Items from a data source
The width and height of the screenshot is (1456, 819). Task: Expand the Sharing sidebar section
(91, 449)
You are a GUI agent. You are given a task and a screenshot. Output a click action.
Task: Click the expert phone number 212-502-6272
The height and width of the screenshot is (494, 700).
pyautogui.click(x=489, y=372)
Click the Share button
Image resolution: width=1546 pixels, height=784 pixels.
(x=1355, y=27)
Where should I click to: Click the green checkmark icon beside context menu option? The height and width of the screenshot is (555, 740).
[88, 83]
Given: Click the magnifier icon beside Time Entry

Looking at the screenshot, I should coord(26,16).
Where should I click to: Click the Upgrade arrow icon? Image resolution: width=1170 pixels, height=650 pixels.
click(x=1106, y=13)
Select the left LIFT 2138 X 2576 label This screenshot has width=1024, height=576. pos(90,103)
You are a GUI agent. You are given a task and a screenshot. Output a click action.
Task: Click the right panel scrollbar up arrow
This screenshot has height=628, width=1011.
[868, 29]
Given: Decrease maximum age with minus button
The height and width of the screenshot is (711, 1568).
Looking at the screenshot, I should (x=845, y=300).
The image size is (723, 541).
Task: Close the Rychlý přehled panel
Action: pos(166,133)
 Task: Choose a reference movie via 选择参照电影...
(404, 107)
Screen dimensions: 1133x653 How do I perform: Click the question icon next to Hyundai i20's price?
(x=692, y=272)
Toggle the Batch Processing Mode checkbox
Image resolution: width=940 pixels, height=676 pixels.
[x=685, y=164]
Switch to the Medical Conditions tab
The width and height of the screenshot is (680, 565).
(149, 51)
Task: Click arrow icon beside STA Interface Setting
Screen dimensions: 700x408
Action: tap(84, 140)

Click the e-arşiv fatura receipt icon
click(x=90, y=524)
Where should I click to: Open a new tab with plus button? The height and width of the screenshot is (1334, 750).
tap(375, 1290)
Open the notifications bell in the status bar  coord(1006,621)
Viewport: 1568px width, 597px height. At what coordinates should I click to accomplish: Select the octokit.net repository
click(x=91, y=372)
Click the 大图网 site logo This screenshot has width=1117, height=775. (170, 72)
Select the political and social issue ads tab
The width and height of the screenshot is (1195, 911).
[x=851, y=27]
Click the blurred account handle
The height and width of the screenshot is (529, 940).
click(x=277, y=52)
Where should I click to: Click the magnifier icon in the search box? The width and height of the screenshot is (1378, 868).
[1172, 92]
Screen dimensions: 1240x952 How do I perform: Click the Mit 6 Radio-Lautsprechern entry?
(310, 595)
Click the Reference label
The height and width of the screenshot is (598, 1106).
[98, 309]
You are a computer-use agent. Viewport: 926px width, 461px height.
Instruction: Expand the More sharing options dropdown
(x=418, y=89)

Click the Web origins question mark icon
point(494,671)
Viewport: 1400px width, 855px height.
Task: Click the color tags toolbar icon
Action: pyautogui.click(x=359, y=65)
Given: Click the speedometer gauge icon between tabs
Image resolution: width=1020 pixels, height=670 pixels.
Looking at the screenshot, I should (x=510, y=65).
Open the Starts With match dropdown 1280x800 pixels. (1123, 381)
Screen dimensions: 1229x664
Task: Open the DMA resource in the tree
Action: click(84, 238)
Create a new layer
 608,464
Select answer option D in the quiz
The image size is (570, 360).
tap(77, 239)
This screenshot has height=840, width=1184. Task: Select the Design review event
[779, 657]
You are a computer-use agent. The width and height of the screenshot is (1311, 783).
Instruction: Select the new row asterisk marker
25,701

▶ _REQUIRED WORK_:
Line by line, copy the data above.

▶ _EXERCISE OUTPUT_:
The width and height of the screenshot is (1456, 819). Task: Expand the Sharing sidebar section
(91, 449)
You are a GUI agent. You are given a task and a screenshot. Output a click action.
Task: Click the expert phone number 212-502-6272
The height and width of the screenshot is (494, 700).
pyautogui.click(x=489, y=372)
Click the Share button
Image resolution: width=1546 pixels, height=784 pixels.
(x=1355, y=27)
Where should I click to: Click the green checkmark icon beside context menu option? The height and width of the screenshot is (555, 740).
[88, 83]
Given: Click the magnifier icon beside Time Entry

Looking at the screenshot, I should coord(26,16).
Where should I click to: Click the Upgrade arrow icon? Image resolution: width=1170 pixels, height=650 pixels.
click(x=1106, y=13)
Select the left LIFT 2138 X 2576 label This screenshot has width=1024, height=576. pos(90,103)
You are a GUI agent. You are given a task and a screenshot. Output a click action.
Task: Click the right panel scrollbar up arrow
This screenshot has height=628, width=1011.
[868, 29]
Given: Decrease maximum age with minus button
The height and width of the screenshot is (711, 1568).
Looking at the screenshot, I should (x=845, y=300).
The image size is (723, 541).
Task: Close the Rychlý přehled panel
Action: pos(166,133)
 Task: Choose a reference movie via 选择参照电影...
(404, 107)
Screen dimensions: 1133x653 How do I perform: Click the question icon next to Hyundai i20's price?
(x=692, y=272)
Toggle the Batch Processing Mode checkbox
Image resolution: width=940 pixels, height=676 pixels.
[x=685, y=164]
Switch to the Medical Conditions tab
The width and height of the screenshot is (680, 565).
(149, 51)
Task: Click arrow icon beside STA Interface Setting
Screen dimensions: 700x408
Action: tap(84, 140)

Click the e-arşiv fatura receipt icon
click(x=90, y=524)
Where should I click to: Open a new tab with plus button? The height and width of the screenshot is (1334, 750).
tap(375, 1290)
Open the notifications bell in the status bar  coord(1006,621)
Viewport: 1568px width, 597px height. At what coordinates should I click to accomplish: Select the octokit.net repository
click(x=91, y=372)
Click the 大图网 site logo This screenshot has width=1117, height=775. (170, 72)
Select the political and social issue ads tab
The width and height of the screenshot is (1195, 911).
[x=851, y=27]
Click the blurred account handle
The height and width of the screenshot is (529, 940).
click(x=277, y=52)
Where should I click to: Click the magnifier icon in the search box? The width and height of the screenshot is (1378, 868).
[1172, 92]
Screen dimensions: 1240x952 How do I perform: Click the Mit 6 Radio-Lautsprechern entry?
(310, 595)
Click the Reference label
The height and width of the screenshot is (598, 1106).
[98, 309]
You are a computer-use agent. Viewport: 926px width, 461px height.
Instruction: Expand the More sharing options dropdown
(x=418, y=89)

Click the Web origins question mark icon
point(494,671)
Viewport: 1400px width, 855px height.
Task: Click the color tags toolbar icon
Action: pyautogui.click(x=359, y=65)
Given: Click the speedometer gauge icon between tabs
Image resolution: width=1020 pixels, height=670 pixels.
Looking at the screenshot, I should (x=510, y=65).
Open the Starts With match dropdown 1280x800 pixels. (1123, 381)
Screen dimensions: 1229x664
Task: Open the DMA resource in the tree
Action: click(84, 238)
Create a new layer
 608,464
Select answer option D in the quiz
The image size is (570, 360).
tap(77, 239)
This screenshot has height=840, width=1184. Task: Select the Design review event
[779, 657]
You are a computer-use agent. The width and height of the screenshot is (1311, 783).
Instruction: Select the new row asterisk marker
25,701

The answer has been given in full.